I tugged gently on the rope to make sure it was attached securely, immediately bringing down the light fixture and several small pieces of ceiling. I stepped off the stack of point cards I was standing on, untied the rope from the light fixture, then stepped back up, crouching over again so that I could fit in the small space left between my apartment’s ceiling and the 30-centimeter-tall, trembling tower of typically tri- but occasionally bi-folded business-card-sized loyalty oaths*, a stack of anonymous promises and non-binding commitments to forever patronize and remain eternally faithful to a single coffee grinder, tea merchant, gas station, bakery, barber, bookstore, video rental shop, home electronics megamall, Chinese restaurant, curry restaurant, fake French bistro, vegetable stand, futon seller, tofu peddler, half-priced haberdasher and hawker of artificial leather attachés, shoe store, foot masseuse, cigarette counter lady, and weird beer store guy who is never at the counter when you walk in but comes out from the backroom where he is doing what? tending rare mushrooms? mulling cold fusion? selling beer through a narrow slot to people in another, parallel, universe?

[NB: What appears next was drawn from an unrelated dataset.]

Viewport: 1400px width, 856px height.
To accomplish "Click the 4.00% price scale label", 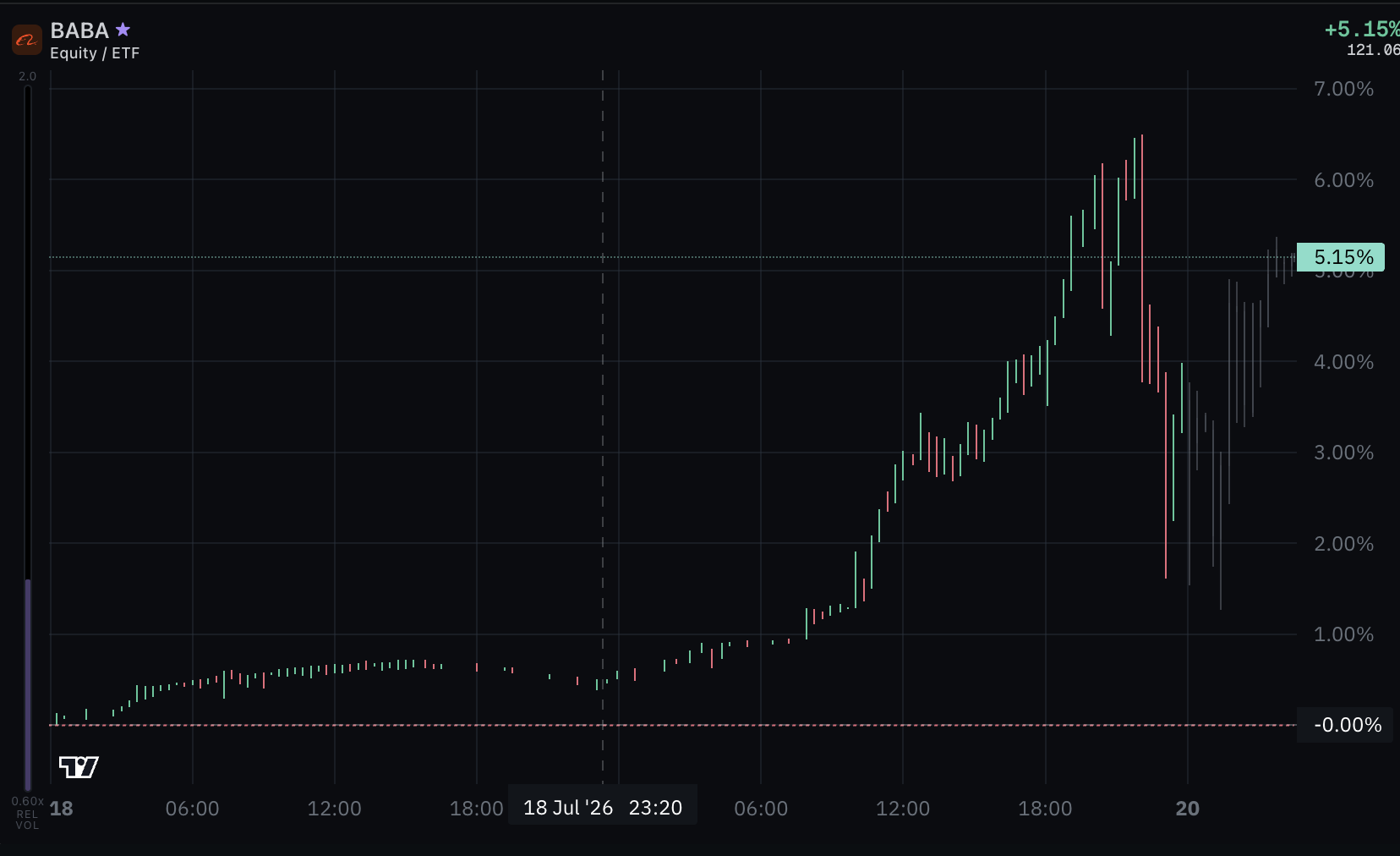I will [1343, 362].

I had tried it all. Had tried it all but was still hopelessly unable to put my thoughts into Japanese, which was especially alarming given the relatively unpretentious and unembellished, some might say simple-minded or imbecilic, nature of my thoughts.
I slipped the noose over my head and reached up to tie the other end of the rope to a wooden beam I could see through the hole where my light fixture used to be. The rope was now quite taut, which would have been dangerous except for the fact that I was trying to hang myself, which made it I guess fortuitous. Smiling uncertainly at what I thought might be irony, I leapt from the top of the point cards, bumping my head on the ceiling, and landing instantly, flat-footed and unhanged, on the floor of my apartment, with my head, as usual, nearly touching the ceiling.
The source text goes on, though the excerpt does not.